* **本文**:
• • • • • • •
いよいよ定期に向けての本格的な練習が始まりました。この日は、坂本龍一さんの「アクア」という作品の初練習。
緊張する瞬間となりました。
全体的に、穏やかな雰囲気の楽想に、アクセントをつけるために、冒頭はミディアムなテンポで演奏する事にしました。(もちろん狙いはありますが、本日はお話ししません)
非常に美しい作品で、温かく優しい印象が終始包み込むような内容で、およそ坂本さんらしくない曲だというのが、すぐにわかるかと思います。
今回、この楽曲で表現したいのは「悲しみ」です。これまでのクレモナではどれだけ、死をテーマにした曲であっても「嘆かないように」という注意をしてきたのに、この曲は「なきを表現してほしい」と、メンバーに伝えました。
このような指示をするのは、はじめてです。
私は、「悲しさ」を表現された曲でも、演奏者が嘘っぽい悲しい表情をして演奏するのが嫌いです。
ですが、この作品は別です。本日は、その事をご説明いたします。
• • • • • • •
* **提供情報**:
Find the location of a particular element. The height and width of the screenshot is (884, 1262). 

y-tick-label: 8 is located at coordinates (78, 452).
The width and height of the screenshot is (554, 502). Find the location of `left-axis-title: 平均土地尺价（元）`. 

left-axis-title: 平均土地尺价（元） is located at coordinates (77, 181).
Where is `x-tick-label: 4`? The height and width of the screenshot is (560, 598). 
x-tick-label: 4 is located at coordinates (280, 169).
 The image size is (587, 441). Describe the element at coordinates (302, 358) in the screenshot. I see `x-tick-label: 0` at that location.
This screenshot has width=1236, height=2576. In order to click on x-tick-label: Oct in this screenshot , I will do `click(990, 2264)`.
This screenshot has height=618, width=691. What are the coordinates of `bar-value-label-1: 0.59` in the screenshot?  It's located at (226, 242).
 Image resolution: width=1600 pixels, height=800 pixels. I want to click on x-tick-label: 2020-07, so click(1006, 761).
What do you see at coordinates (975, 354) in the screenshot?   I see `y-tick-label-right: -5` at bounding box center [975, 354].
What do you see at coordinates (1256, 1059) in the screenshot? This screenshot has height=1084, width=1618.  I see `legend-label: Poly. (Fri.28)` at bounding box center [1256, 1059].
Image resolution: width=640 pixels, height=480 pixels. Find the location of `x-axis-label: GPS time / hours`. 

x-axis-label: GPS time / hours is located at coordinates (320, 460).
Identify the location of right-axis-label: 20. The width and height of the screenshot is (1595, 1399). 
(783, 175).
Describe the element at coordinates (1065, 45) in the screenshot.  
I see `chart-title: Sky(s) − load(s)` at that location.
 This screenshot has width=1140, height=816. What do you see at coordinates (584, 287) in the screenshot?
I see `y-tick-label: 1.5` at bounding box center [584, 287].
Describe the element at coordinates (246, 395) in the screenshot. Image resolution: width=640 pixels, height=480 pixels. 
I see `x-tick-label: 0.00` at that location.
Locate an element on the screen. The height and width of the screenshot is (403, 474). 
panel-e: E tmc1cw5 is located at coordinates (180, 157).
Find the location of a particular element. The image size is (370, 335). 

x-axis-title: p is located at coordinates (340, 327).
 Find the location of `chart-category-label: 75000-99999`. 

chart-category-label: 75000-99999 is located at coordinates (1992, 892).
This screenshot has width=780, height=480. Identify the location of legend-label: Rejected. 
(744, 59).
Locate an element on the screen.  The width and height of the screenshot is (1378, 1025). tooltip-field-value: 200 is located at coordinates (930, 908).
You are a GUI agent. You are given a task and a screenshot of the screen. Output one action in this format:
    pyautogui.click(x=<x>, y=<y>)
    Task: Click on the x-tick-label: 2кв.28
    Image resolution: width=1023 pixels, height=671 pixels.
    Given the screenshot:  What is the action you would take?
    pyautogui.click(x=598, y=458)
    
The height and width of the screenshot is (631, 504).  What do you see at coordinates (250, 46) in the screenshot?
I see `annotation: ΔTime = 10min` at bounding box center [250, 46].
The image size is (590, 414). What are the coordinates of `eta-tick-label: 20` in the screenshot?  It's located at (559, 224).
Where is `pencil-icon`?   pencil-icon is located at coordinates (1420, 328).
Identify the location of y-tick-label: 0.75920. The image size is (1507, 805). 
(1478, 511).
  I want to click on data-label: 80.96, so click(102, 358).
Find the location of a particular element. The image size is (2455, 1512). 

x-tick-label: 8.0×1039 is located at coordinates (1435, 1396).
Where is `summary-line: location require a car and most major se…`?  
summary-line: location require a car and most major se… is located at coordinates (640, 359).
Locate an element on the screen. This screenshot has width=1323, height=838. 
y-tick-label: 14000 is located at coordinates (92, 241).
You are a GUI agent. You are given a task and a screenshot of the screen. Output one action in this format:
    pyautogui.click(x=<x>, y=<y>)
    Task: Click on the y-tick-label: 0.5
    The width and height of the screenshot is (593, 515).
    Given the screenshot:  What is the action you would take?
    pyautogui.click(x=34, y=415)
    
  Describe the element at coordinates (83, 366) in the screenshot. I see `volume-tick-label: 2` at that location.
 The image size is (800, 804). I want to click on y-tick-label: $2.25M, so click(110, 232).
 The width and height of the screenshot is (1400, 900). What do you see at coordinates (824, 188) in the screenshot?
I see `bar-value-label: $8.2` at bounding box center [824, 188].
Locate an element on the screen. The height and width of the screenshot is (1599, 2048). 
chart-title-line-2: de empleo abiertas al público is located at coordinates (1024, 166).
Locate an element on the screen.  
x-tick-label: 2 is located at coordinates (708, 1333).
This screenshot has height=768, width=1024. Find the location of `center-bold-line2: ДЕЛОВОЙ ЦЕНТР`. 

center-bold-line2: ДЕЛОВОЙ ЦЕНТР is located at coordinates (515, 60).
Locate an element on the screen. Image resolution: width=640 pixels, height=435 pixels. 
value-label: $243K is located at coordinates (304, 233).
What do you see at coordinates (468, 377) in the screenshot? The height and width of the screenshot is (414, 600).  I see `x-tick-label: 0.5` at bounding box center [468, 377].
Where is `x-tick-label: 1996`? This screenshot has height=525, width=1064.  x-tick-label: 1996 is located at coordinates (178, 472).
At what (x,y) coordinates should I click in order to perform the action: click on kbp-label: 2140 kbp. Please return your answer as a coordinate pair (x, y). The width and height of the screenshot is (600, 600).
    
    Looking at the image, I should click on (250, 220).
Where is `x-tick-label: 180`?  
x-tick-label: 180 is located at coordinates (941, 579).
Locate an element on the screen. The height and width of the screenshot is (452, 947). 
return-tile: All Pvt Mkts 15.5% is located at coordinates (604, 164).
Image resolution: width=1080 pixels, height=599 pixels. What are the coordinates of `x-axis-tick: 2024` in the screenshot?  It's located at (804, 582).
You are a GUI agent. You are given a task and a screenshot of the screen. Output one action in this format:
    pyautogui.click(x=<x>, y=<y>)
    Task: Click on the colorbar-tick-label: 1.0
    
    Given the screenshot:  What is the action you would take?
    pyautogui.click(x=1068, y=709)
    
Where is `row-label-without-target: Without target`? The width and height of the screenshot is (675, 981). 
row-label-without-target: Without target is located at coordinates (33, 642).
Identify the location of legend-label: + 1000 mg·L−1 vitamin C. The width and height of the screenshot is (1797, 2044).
• • • • • • •
* **指示**:
1 - 本文の次の一文を英語に訳せ。『私は、「悲しさ」を表現された曲でも、演奏者が嘘っぽい悲しい表情をして演奏するのが嫌いです。』
2 - 本文によれば、「アクア」の冒頭はどのようなテンポで演奏することにしたか。
3 - 「アクア」の練習を綴った本文を、最後の文の後から書き継げ。
記録は本文とは別の資料である。

* **解答**:
1 - Even with pieces that express sadness, I dislike it when performers play with a fake-looking sad expression.

2 - ミディアムなテンポ。

3 -
クラシック音楽には「レクイエム」というジャンルがあります。モーツァルトにしても、ベルディにしても、多くの作曲家が「レクイエム」を書いていますし、お客さまにも人気で、チケットも売れます。
もともとは、カトリックの「死者のためのミサの音楽」になるので、非常に宗教的ですし、歌詞もあり、どの作曲家の作品でも同じ歌詞を使用されています。
「レクイエム」は、その歌詞の意味もわからなくても、美しい旋律が出てきて、しかも難しくない音楽なので、初めてでも感動できます。
そこにある、「死者への悲しみ」というものを感じる事なく、自分たちとは関係ない、他人事でいられる音楽だと思うんです。
一方、クラシックには「葬送行進曲」というジャンルもあります。有名なのはショパンのピアノソナタだと思います。多くの人が知っている旋律ですが、この曲を生演奏で聴いたという人は少ないと思います。
生演奏をしっかりと聴いたことがないというだけなら良いのですが、旋律の一部が聞こえただけでも、「縁起が悪い」とか、「不吉な予感がする」という、根拠のない評価がなされていると思います。当然、コンサートで演奏される機会は日本では少ないです。
この、両者の違いは簡単で、「葬送行進曲」においては、自分の近しい人の死とリンクしやすいというか、人生の経験と被ってしまうので、自分ごとになってしまうと思います。
ということで、おかしな国の日本では、その理解力不足からくる、「レクイエム好き」の「葬送行進曲嫌い」という、ヘンテコな現象が生まれました。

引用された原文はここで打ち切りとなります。